EXCERPTED RECORDS –
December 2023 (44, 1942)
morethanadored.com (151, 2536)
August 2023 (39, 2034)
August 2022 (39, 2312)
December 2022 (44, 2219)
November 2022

WORK TO COMPLETE – Reproduce the whole listing verbatim.

TASK RESULT –
December 2023 (44, 1942)
morethanadored.com (151, 2536)
August 2023 (39, 2034)
August 2022 (39, 2312)
December 2022 (44, 2219)
November 2022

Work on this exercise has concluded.